A throwback tag team with a recognizable gimmick, a tough style, and the legacy of British wrestling behind them, GYV looked about as can't-miss as they come from a wrestling standpoint, but much like FTR before them, sometimes it's not about how well you can wrestle but how much creative has for you, and in the group's case, when NXT transitioned from its Black and Gold heyday to the 2.0 era, their push fell by the wayside, as Zack Gibson noted in an interview with Fightful.

“I don’t want to air too much of WWE’s dirty laundry because that’s obviously for them to talk about, but there was a lot of changes. There were so many changes happening backstage that one week, there was this new directive, they just tore it all down, decided to go in this completely new direction. So now the writers have a completely new direction to go with, they have new targets and quotas that they have to hit. We have to put X amount of new athletes on the show, so suddenly we’re not the focus anymore. Then two weeks go by, there’s another huge shift behind the scenes, now we’re doing this. They were just, I don’t know what the f**k they were doing, for lack of a better term, to be honest [laughs]. But it was changing every week, it seemed, and there were so many things going on until they finally found their feet again. Maybe not found their feet’s the right word, but until they decided fully what they were doing,” Zack Gibson told Fightful.

“There was a couple of weeks where it was just a different thing every single week, a different directive every single week. Within that period of chaos, we were not the focus. Again, they don’t owe us anything. The company owes us nothing. Pro wrestling owes us nothing. But us, we care about our own career. Our main focus is our career. Their main focus may not be, but our main focus is. So when we don’t become the focus anymore, and we start getting shifted into a different role where we almost become player-coaches, on-screen but kind of helping out a lot more talent, then over a longer period, we realized, ‘Well, our career’s not going anywhere right now. This is not going in the direction that we want it to.’ The money’s good, but it’s not worth feeling this way, so it’s time to move on and go and have fun again.”

Whoa, so you're saying NXT 2.0‘s creative was that segmented? Well, if the goal of the brand's relaunch was to make it more of a developmental territory and less of a super indie fed, then having those changes would have perfectly prepared performers for working under Vince McMahon, who'd re-write episodes of RAW in the middle of the live broadcast famously. Still, it wasn't just that uncertainty that left the Grizzled Young Vets interested in a release, as James Drake noted in the interview, too.

The Grizzled Young Veterans didn't see a bright future in WWE.

Chiming into the conversation, James Drake added his two cents to the story, noting that while he appreciated the lifestyle NXT afforded the Grizzled Young Vets, neither saw a future with the promotion long-term, as they didn't want to be player-coaches in their early 30s.
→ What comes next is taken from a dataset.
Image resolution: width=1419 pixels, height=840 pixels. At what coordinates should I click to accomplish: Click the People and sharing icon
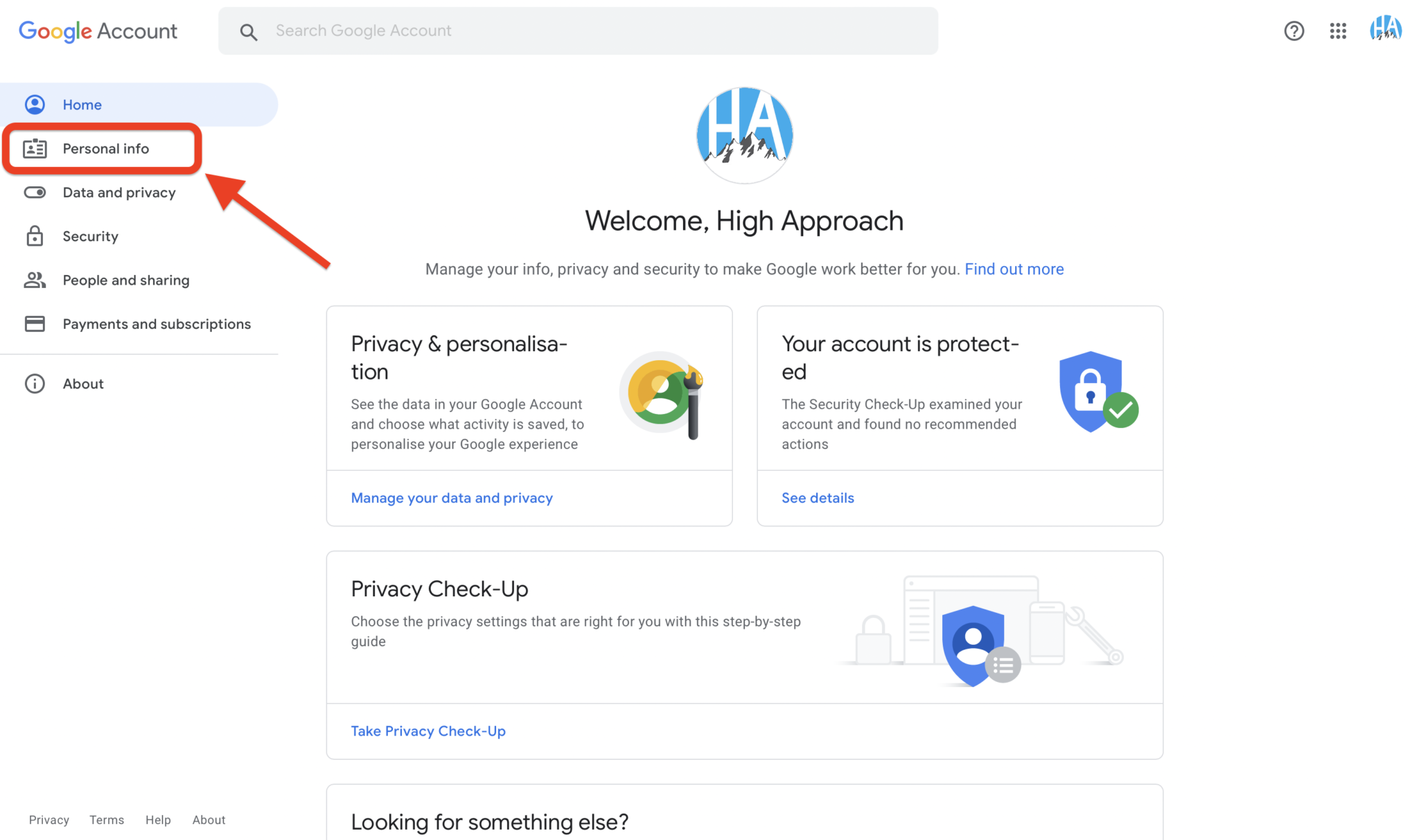(x=35, y=280)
“Yeah, definitely, I think it’s a nice complement, and it really is a nice complement when the office trusts you to guide people through live TV. A lot of people have done amazing for themselves, but at that time, they were literally thrown in the deep end, and they’ve done really well for themselves now. But it was a nice complement, it was nice that they trusted us to get people through two-segment, three-segment matches, but then we became player-coaches, and for what it’s worth, I felt, we became old furniture, so to speak, because of how quickly everything turns over there. Especially with NXT, it’s such a fast business model where characters are on TV six months to a year, maybe two years at a max, and then they’re off onto the main roster,” James Drake explained.

“By the time me and Zack decided, we were already three years in, and we were very much good tools for them to get people ready. But again, it’s good money, and it’s a comfortable job. Myself and Zack, we didn’t have to turn up to the PC. The PC was for people who were learning to wrestle. We didn’t have to do that. Our actual schedule near the end was just a Tuesday, and I live ten minutes away from the Performance Center, so I would do my match, and then I’d go home, and I’d see my lovely dogs and my wife. It’d be very comfortable, but that’s not why I moved away from my friends and family and why we didn’t close our business in the UK. It’s not what we sacrificed all this for, and it wasn’t a fallout or anything with the company. It was just, we need to move on, to either move on and just progress our careers elsewhere and never look back, or go elsewhere, and if everything aligns a certain way, we might go back. But we just don’t know how things are going. We just know we needed to shake it up.”

Could WWE have figured things out if they really wanted to, allowing the group to leave Schism and go back to their old gimmicks? Sure, the main roster is having a bit of a tag team renaissance, and it would have been cool to see them duke it out weekly with the Creed Brothers, DIY, and the New Catch Republic. Still, good on Shawn Michaels and Matt Bloom for letting them leave and look good on the way out, as it helped to set up new opportunities in TNA, RevPro, and around the world.